[Stored records]
-*-*-
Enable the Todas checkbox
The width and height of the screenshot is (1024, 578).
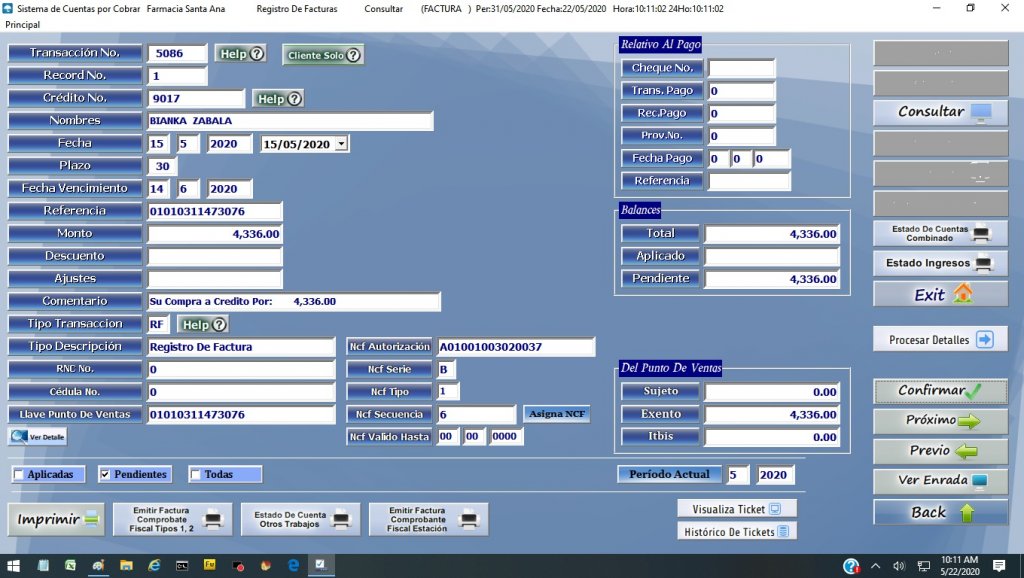pos(196,475)
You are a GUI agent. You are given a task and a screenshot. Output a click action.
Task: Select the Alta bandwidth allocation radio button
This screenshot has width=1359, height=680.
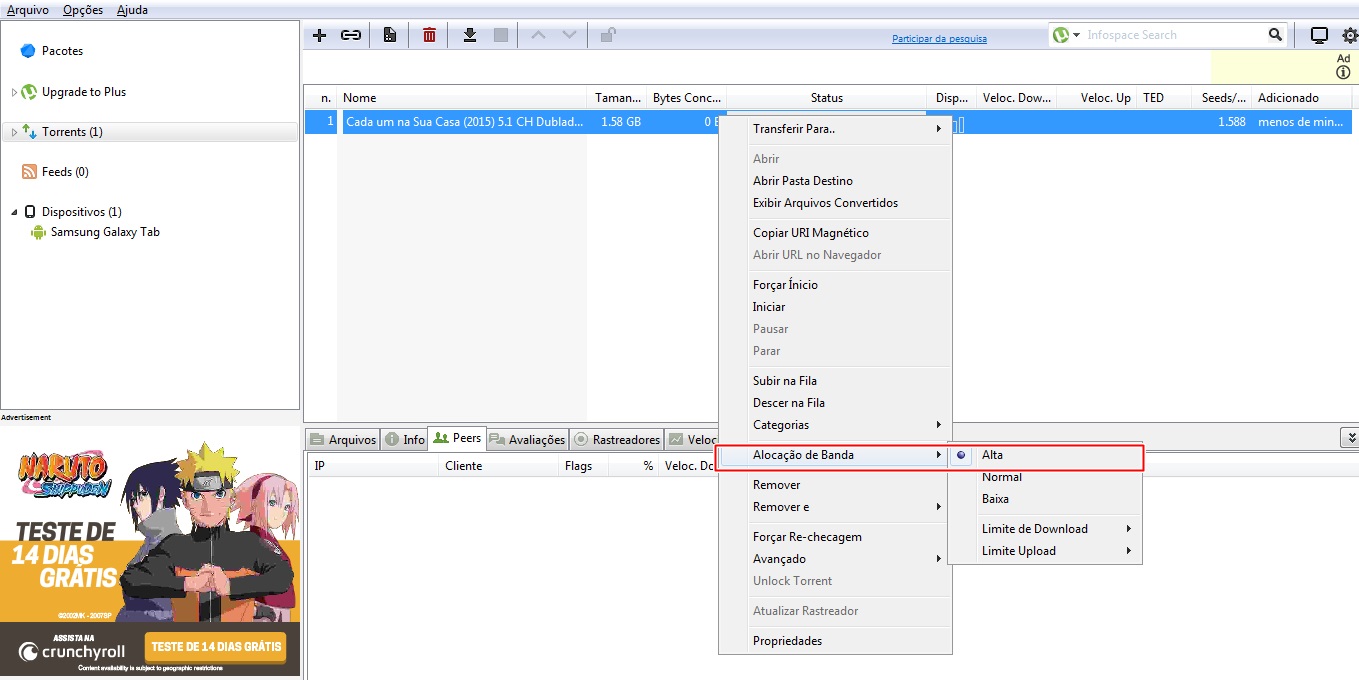[961, 455]
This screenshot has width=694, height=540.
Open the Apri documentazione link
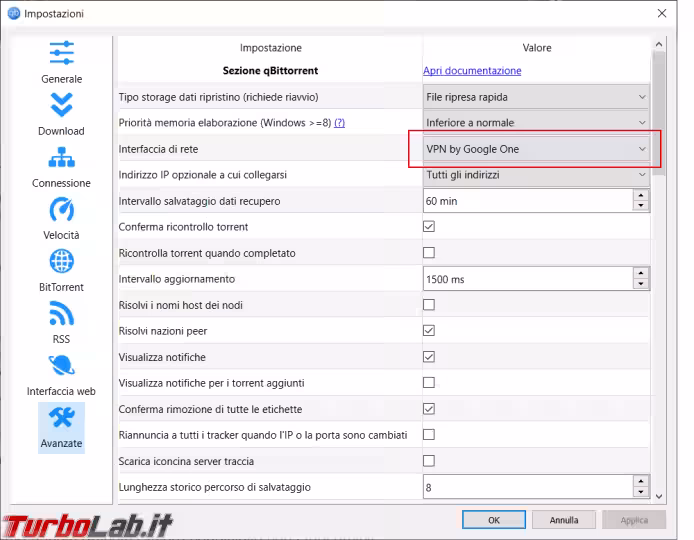pyautogui.click(x=472, y=71)
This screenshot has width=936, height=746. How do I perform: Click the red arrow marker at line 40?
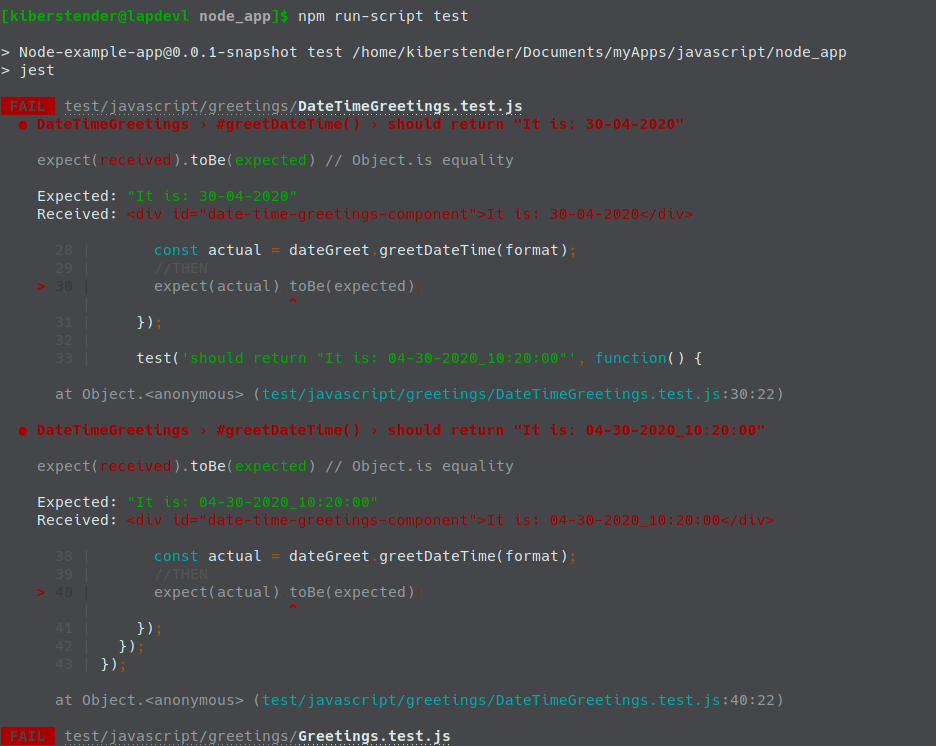tap(41, 592)
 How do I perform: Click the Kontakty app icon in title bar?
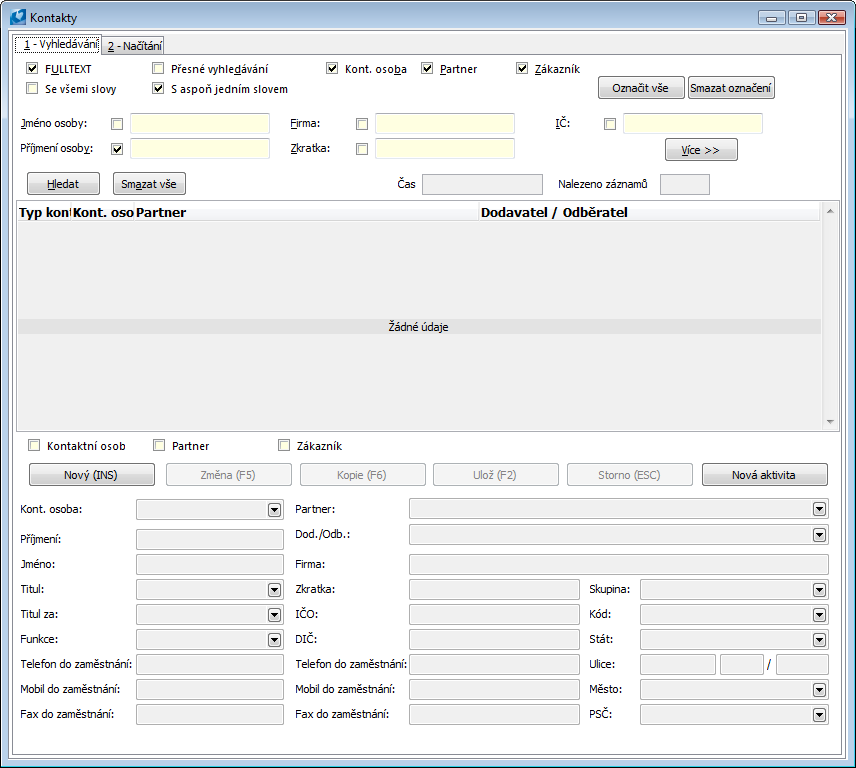[x=16, y=18]

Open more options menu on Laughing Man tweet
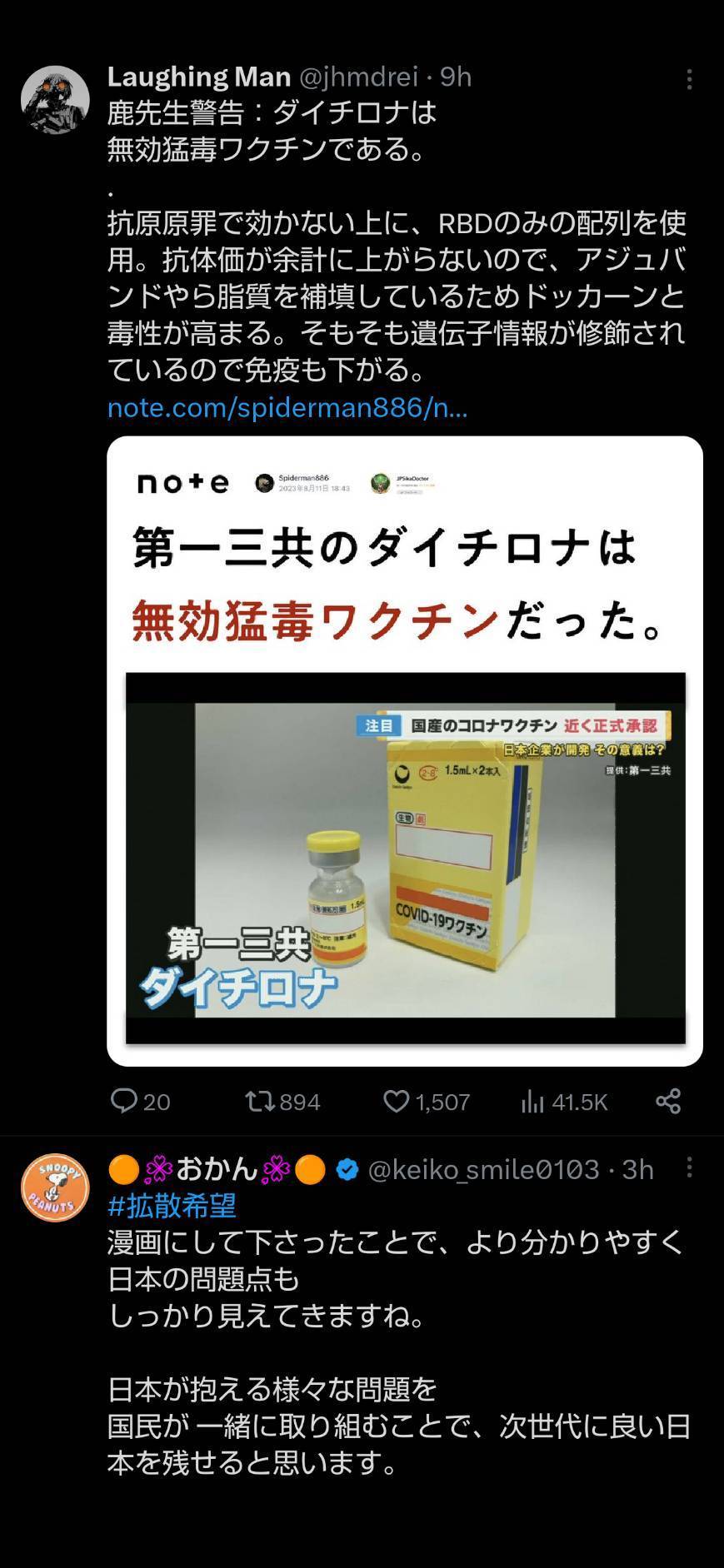[689, 79]
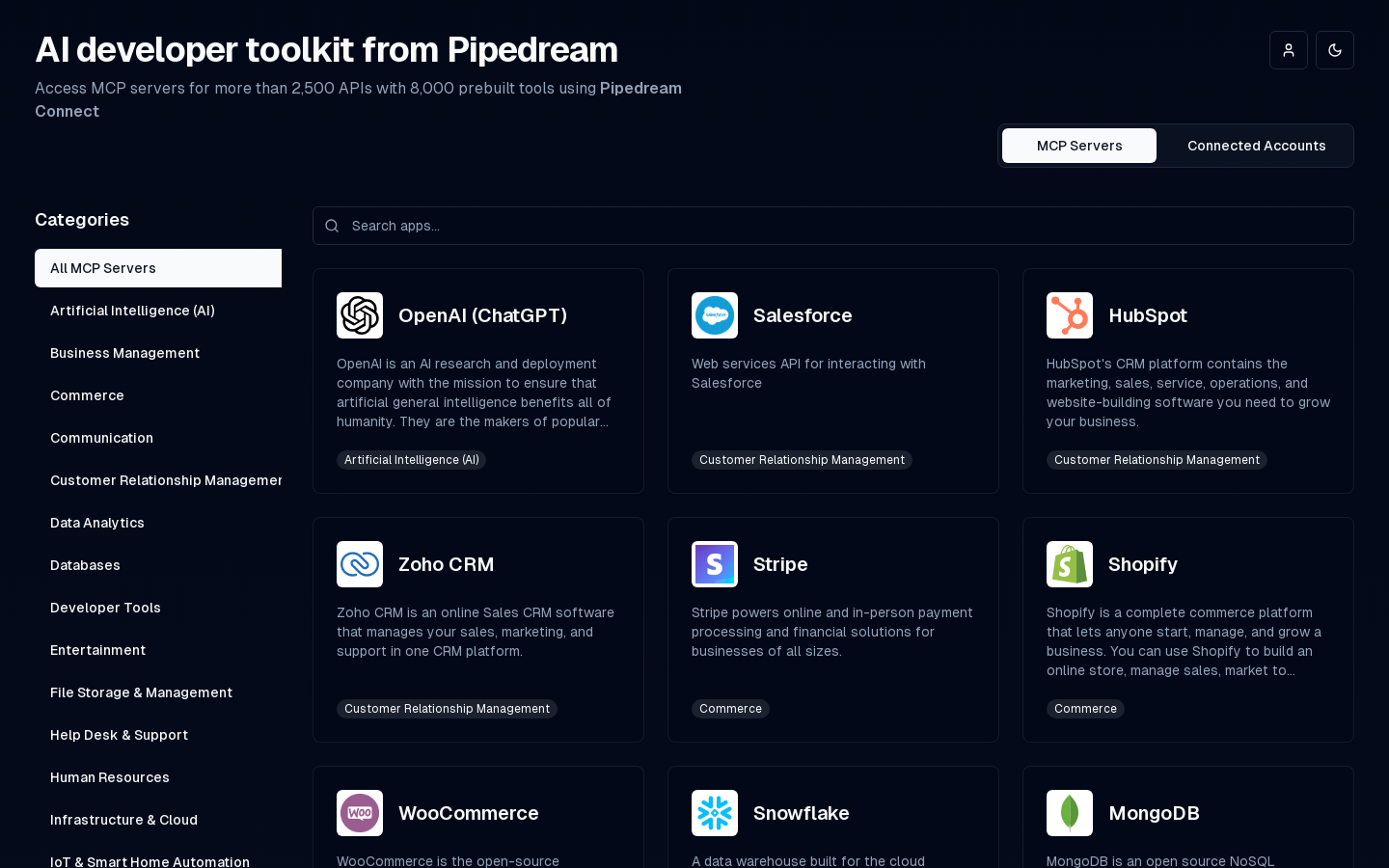
Task: Follow the Pipedream Connect link
Action: (x=358, y=99)
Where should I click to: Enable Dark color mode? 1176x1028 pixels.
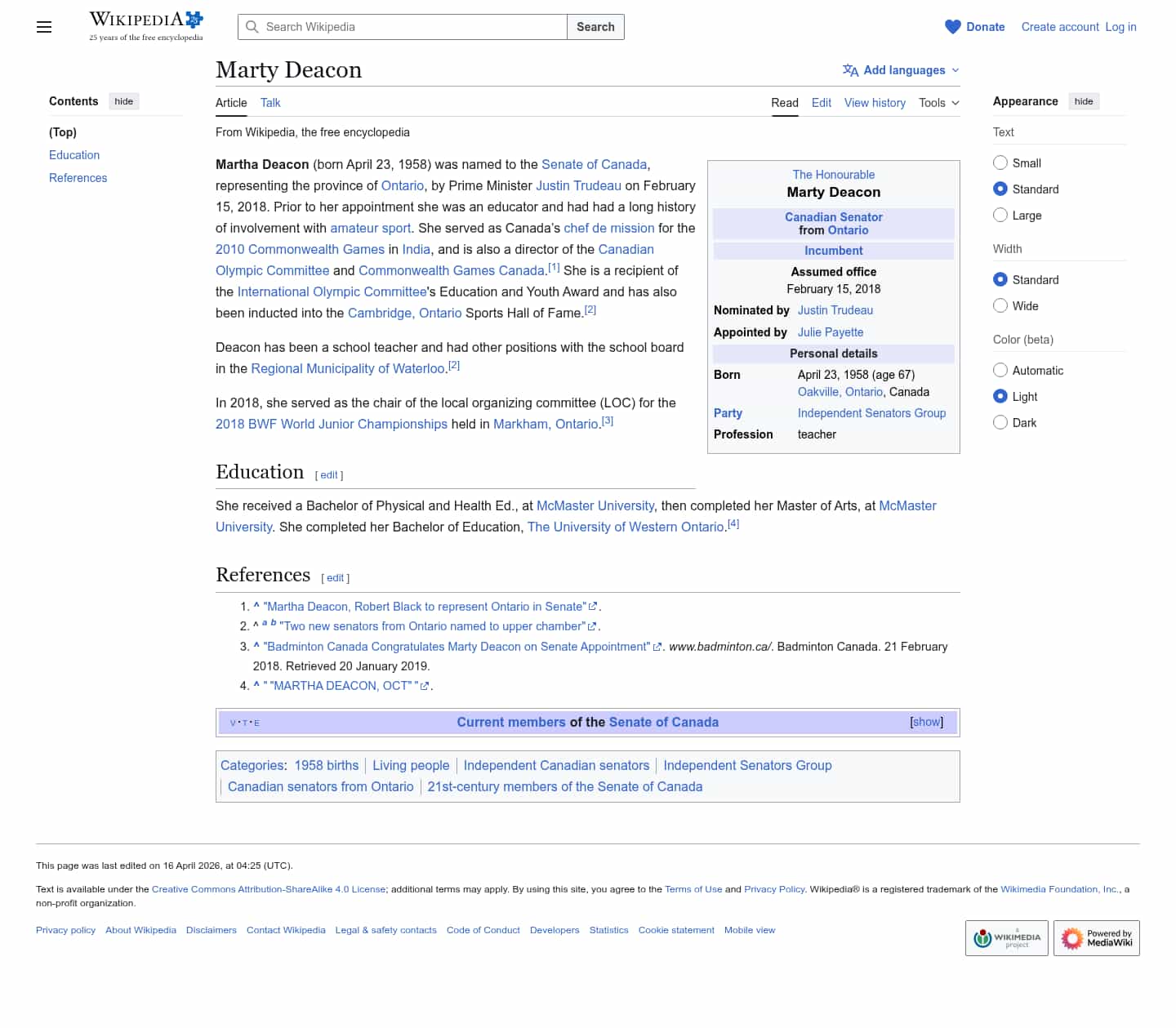(x=1000, y=422)
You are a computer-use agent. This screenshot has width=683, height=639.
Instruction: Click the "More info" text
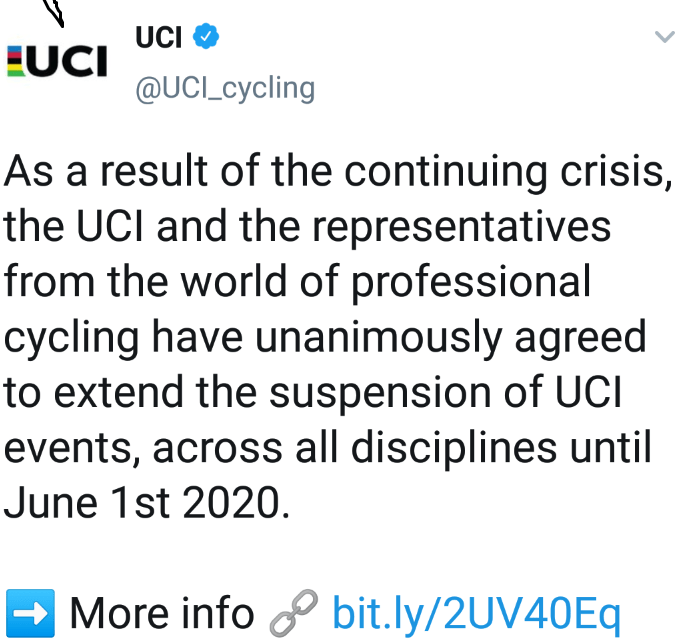click(162, 611)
-*-*-
§ **Instructions to follow**
Copy each line from the data above that includes "agent".

§ **Task solution**
You are a GUI agent. You are given a task and a screenshot. Output a click action.
You are a computer-use agent. This screenshot has width=683, height=639.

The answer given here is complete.